The answer was submitted on 12 Jun 2023 at 13:48.


  1. Wanderer
    June 15, 2023

    I agree with JR. What a ridiculous waste of money.

    £20bn could do some good if it was left in taxpayers’ pockets or not “printed” out of thin air only to jack up inflation.

  2. Bloke
    June 15, 2023

    What competitors choose to do is a matter for them. What is best for us is our choice irrespective of copying anyone else. £20bn is immense expenditure. Too much of what Govt does wastes.

  3. Stred
    June 15, 2023

    This plan for clusters of reorganised industry powered by hydrogen made from reforming methane and dumping the carbon dioxide into old gas fields is all in the Climate Change Committee technical report. It’s energy inefficient as half is lost, it needs twice as much natural gas to produce the same energy and the gas industry is paid for selling it and pumping the CO2 back under the sea.

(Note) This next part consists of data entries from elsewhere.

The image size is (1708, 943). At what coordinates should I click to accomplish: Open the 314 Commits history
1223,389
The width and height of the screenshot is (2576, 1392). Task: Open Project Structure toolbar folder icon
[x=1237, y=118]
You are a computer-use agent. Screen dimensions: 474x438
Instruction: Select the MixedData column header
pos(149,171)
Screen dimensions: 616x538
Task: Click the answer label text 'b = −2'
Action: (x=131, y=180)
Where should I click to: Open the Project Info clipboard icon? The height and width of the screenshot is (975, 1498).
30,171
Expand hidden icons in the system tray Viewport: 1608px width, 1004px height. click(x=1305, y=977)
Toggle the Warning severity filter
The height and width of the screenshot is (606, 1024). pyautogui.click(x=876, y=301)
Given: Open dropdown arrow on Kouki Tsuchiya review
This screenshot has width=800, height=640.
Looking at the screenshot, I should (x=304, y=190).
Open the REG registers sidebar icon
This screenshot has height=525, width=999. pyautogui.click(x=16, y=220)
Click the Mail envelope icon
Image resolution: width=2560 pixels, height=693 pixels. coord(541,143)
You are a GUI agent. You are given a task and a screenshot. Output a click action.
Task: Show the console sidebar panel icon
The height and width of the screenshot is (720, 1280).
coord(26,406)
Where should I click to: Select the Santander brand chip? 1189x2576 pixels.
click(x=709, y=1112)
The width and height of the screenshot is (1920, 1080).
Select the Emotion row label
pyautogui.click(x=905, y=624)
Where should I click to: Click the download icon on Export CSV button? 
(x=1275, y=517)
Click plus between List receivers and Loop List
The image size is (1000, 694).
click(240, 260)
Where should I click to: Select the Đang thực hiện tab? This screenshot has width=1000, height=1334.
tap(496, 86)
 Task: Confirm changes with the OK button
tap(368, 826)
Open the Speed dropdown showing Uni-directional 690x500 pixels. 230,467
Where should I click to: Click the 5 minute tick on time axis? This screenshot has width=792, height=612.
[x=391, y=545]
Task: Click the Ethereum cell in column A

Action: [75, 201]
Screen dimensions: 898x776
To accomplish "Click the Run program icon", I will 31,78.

Industry will be unable to compete with China and other less zealous countries.

  4. Elli Ron
    June 15, 2023

    90% of the world is increasing their CO2 production, for theforeseeable future and the UK is spending 20 bn on trying to capture it.
    Completely pointless and daft.

  5. Original Richard
    June 16, 2023

    Please ask the Department of Energy Security and Net Zero how they justify spending £20bn+ on the CCUS project which will reduce global anthropogenic CO2 emissions by 0.01% per annum, whilst China, India and many other countries are emitting increasing amounts of CO2 each year.

    And the UN itself only consider “climate action” as number 13 in its list of “Sustainable Development Goals”.

  6. Mark
    June 16, 2023

    At the present rate of progress 9n energy policy I can foresee an emergency investment programme in diesel generators and CCGT plant as the premature closure of dispatchable capacity and the failure of renewables to be an adequate replacement catches up with it. Exactly this is now happening in Ireland. There won’t be money for CCS. In fact, the whole net zero schema will fall apart as it becomes clearer how unaffordable it is.

    I noted Sunak boasted of 160 unicorns in the UK. Does he not understand that energy unicorns are imaginary policies that are destined to fail?